Similarities and Dissimilarities of Models In Nursing Education

    Models may be viewed as so similar that there would be a negligible difference in choosing one over the other, or they may be considered so dissimilar that one would be inappropriate for a specific educational purpose. A cursory comparative analysis of the different frame works reveals that the health belief model and the health promotion model are similar. 

    Each uses comparable salient factors of individual perceptions and competing variables. The differences appear in the models’ basic premises and outcomes. The health belief model emphasizes susceptibility to disease and the likelihood of preventive action, whereas the health promotion model emphasizes health potential and health promoting behaviors.

    The self efficacy theory, the theory of reasoned action, and the theory of planned behavior are similar in that they focus on the predictions or expectations of specific behaviors.
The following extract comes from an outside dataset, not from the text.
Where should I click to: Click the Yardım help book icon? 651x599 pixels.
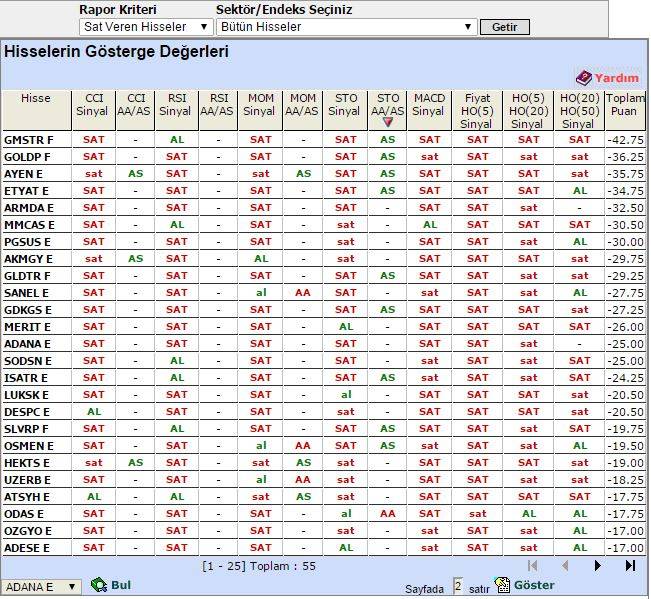pyautogui.click(x=584, y=77)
These theories lend themselves more easily to less complex model testing than either the health belief model or the health promotion model because the former theories are more linear in conceptualization. Specificity of behaviors may aid in targeting outcomes of educational programs. 

    The stages of change model are similar to self efficacy theory, the theory of reasoned action, and the theory of planned behavior in the sense that these models focus on intent. The stages of change model, though, appears to be less complicated and does not account for personal characteristics or experiences. 

    It differs from self efficacy theory, protection motivation theory, the theory of reasoned action, and the theory of planned behavior in that change is time relevant, which has implications for educational interventions. 

    Protection motivation theory is similar in construct to the theory of reasoned action and the theory of planned behavior in the sense that information is cognitively processed, followed by intent or commitment to action and the health behavior. 

    The health belief model, health promotion model, self efficacy theory, protection motivation theory, theory of reasoned action, and the theory of planned behavior are similar in that they acknowledge factors such as experiences, perceptions, or beliefs relative to the individual and factors external to the individual that can modify health behaviors. 

    These frameworks also recognize the multidimensional nature, complexity, and probability of health behaviors. 

    One major difference between the health belief model and the protection motivation the ory is that the latter includes a component of fear appraisal and focuses on a specific vulner ability rather than general susceptibility to illness (Prentice-Dunn & Rogers, 1986).

    All the models acknowledge the importance of the patient in decision making with respect to health behaviors. The differences. relate to patient focus, the relative importance of modifying factors, specificity of behavior, and outcomes.

    The most dissimilar model is the therapeutic alliance model. Although it is relatively narrow in scope, its simplicity and parsimony are strengths. When this model is applied to the educational arena, the educator learner relationship is the critical factor. 

    Addressing potentially frustrating patient education situations such as noncompliance, Hochbaum (1980) noted that patient educators, when frustrated, “are unable to understand the apparently irrational and self-destructive action of their patients, and sometimes throw their hands up in despair, bedeviled by the seeming irrationality of the patient’s behavior.

    But this behavior may be altogether rational from the patient’s perspective” (p. 7). Understanding of the patient as learner can be uncovered in the therapeutic alliance model.